**RECORDS FOR PROCESSING**
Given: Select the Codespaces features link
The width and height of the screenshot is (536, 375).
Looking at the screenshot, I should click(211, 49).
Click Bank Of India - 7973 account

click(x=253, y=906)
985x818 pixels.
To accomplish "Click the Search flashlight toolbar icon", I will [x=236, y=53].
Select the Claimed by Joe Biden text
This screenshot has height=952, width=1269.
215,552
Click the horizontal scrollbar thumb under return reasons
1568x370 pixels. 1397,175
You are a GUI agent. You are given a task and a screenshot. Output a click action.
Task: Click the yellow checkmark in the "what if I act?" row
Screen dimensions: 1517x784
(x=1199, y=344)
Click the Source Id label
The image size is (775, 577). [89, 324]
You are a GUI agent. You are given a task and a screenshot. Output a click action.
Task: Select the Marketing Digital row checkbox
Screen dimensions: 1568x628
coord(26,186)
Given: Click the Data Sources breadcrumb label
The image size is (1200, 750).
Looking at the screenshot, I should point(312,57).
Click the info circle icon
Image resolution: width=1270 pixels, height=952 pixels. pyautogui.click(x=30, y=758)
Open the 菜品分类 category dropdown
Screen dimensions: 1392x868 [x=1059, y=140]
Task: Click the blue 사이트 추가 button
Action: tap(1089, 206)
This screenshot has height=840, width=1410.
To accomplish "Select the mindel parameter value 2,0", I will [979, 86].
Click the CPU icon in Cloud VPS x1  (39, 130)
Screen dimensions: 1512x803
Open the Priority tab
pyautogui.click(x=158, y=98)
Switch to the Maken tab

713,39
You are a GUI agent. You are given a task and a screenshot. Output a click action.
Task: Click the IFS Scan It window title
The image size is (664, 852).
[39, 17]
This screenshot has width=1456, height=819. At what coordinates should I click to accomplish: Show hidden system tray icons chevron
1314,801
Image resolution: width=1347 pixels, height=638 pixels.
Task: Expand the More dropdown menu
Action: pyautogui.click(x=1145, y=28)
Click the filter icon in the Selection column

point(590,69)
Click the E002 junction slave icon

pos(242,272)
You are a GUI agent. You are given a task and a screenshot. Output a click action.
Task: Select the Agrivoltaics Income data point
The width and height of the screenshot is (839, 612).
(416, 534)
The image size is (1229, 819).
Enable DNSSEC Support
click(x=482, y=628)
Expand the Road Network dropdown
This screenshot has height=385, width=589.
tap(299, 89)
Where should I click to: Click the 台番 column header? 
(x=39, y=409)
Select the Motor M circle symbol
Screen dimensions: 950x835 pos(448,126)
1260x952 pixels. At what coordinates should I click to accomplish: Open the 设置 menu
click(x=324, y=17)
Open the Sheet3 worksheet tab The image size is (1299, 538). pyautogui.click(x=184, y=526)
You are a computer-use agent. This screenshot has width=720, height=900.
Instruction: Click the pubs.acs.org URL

**EXERCISE DESCRIPTION**
Rewrite all of the material above, swapping "GUI agent" for "desktop agent" wherever it occurs and keeping every other character the same.

**OUTPUT OF THE TASK**
Given: Select the Codespaces features link
The width and height of the screenshot is (536, 375).
Looking at the screenshot, I should click(211, 49).
Click Bank Of India - 7973 account

click(x=253, y=906)
985x818 pixels.
To accomplish "Click the Search flashlight toolbar icon", I will [x=236, y=53].
Select the Claimed by Joe Biden text
This screenshot has height=952, width=1269.
215,552
Click the horizontal scrollbar thumb under return reasons
1568x370 pixels. 1397,175
You are a desktop agent. You are given a task and a screenshot. Output a click action.
Task: Click the yellow checkmark in the "what if I act?" row
Screen dimensions: 1517x784
(x=1199, y=344)
Click the Source Id label
The image size is (775, 577). [89, 324]
You are a desktop agent. You are given a task and a screenshot. Output a click action.
Task: Select the Marketing Digital row checkbox
Screen dimensions: 1568x628
coord(26,186)
Given: Click the Data Sources breadcrumb label
The image size is (1200, 750).
Looking at the screenshot, I should point(312,57).
Click the info circle icon
Image resolution: width=1270 pixels, height=952 pixels. pyautogui.click(x=30, y=758)
Open the 菜品分类 category dropdown
Screen dimensions: 1392x868 [x=1059, y=140]
Task: Click the blue 사이트 추가 button
Action: tap(1089, 206)
This screenshot has height=840, width=1410.
To accomplish "Select the mindel parameter value 2,0", I will [979, 86].
Click the CPU icon in Cloud VPS x1  (39, 130)
Screen dimensions: 1512x803
Open the Priority tab
pyautogui.click(x=158, y=98)
Switch to the Maken tab

713,39
You are a desktop agent. You are given a task and a screenshot. Output a click action.
Task: Click the IFS Scan It window title
The image size is (664, 852).
[39, 17]
This screenshot has width=1456, height=819. At what coordinates should I click to accomplish: Show hidden system tray icons chevron
1314,801
Image resolution: width=1347 pixels, height=638 pixels.
Task: Expand the More dropdown menu
Action: pyautogui.click(x=1145, y=28)
Click the filter icon in the Selection column

point(590,69)
Click the E002 junction slave icon

pos(242,272)
You are a desktop agent. You are given a task and a screenshot. Output a click action.
Task: Select the Agrivoltaics Income data point
The width and height of the screenshot is (839, 612).
(416, 534)
The image size is (1229, 819).
Enable DNSSEC Support
click(x=482, y=628)
Expand the Road Network dropdown
This screenshot has height=385, width=589.
tap(299, 89)
Where should I click to: Click the 台番 column header? 
(x=39, y=409)
Select the Motor M circle symbol
Screen dimensions: 950x835 pos(448,126)
1260x952 pixels. At what coordinates should I click to accomplish: Open the 设置 menu
click(x=324, y=17)
Open the Sheet3 worksheet tab The image size is (1299, 538). pyautogui.click(x=184, y=526)
You are a computer-use agent. This screenshot has width=720, height=900.
Instruction: Click the pubs.acs.org URL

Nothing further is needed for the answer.